__Task item__: Make an exact copy, without pictures, of the lines below from the one containing "This screenshot has width=720, height=502." to the last line, both ends included.

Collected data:
____________________

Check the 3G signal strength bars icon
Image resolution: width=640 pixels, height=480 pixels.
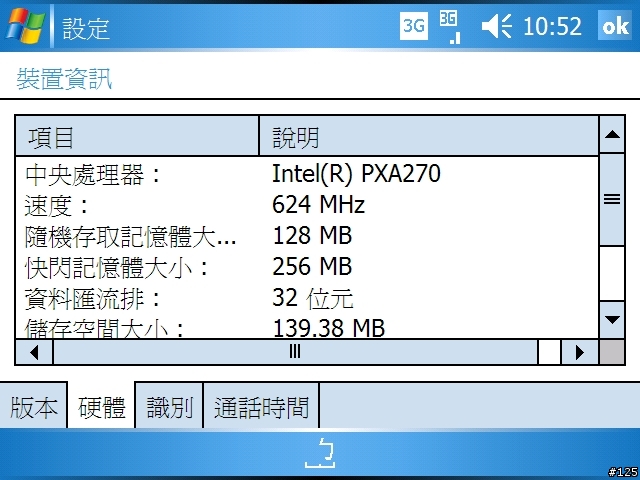click(x=449, y=27)

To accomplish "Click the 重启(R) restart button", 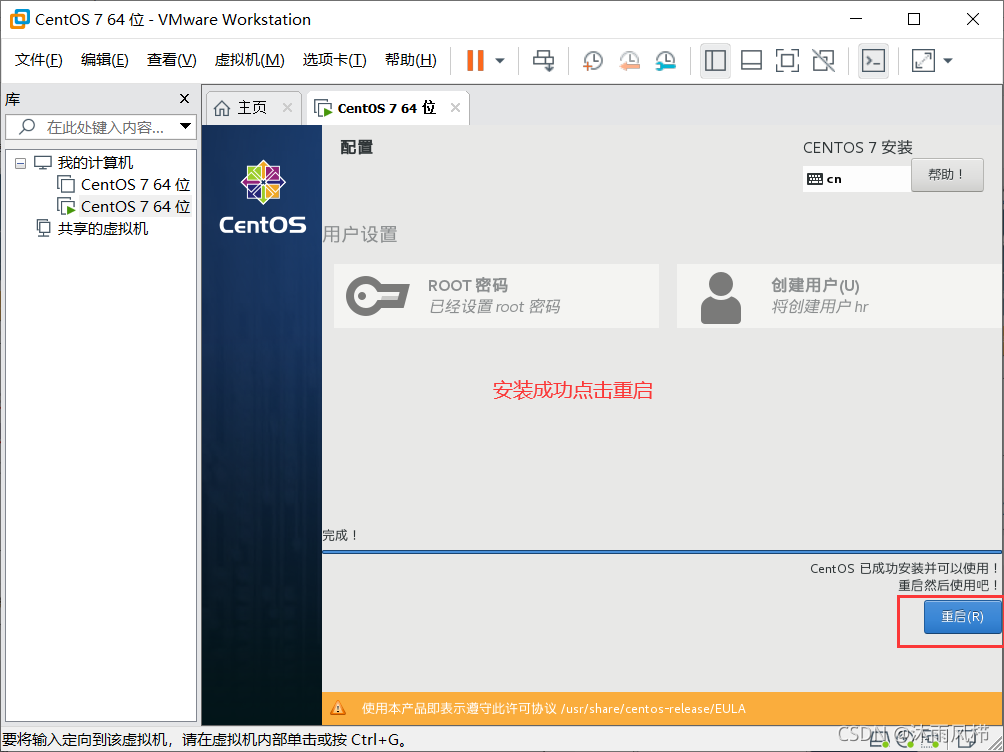I will coord(961,617).
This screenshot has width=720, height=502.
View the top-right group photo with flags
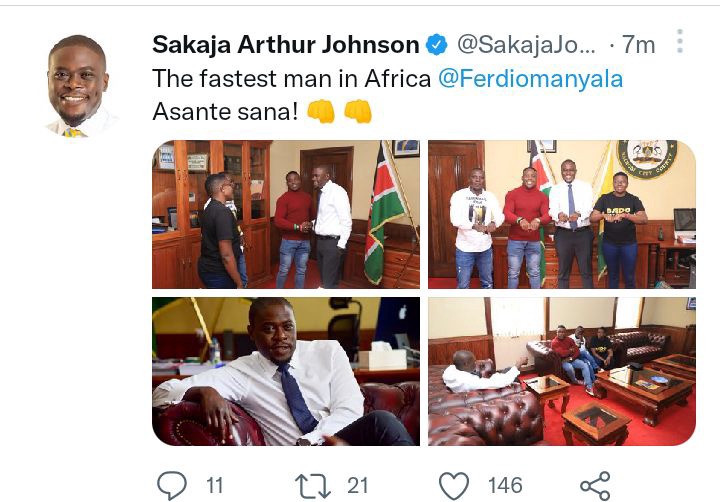point(562,214)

____________________

__Result for this task__:
This screenshot has width=720, height=502.
View the top-right group photo with flags
point(562,214)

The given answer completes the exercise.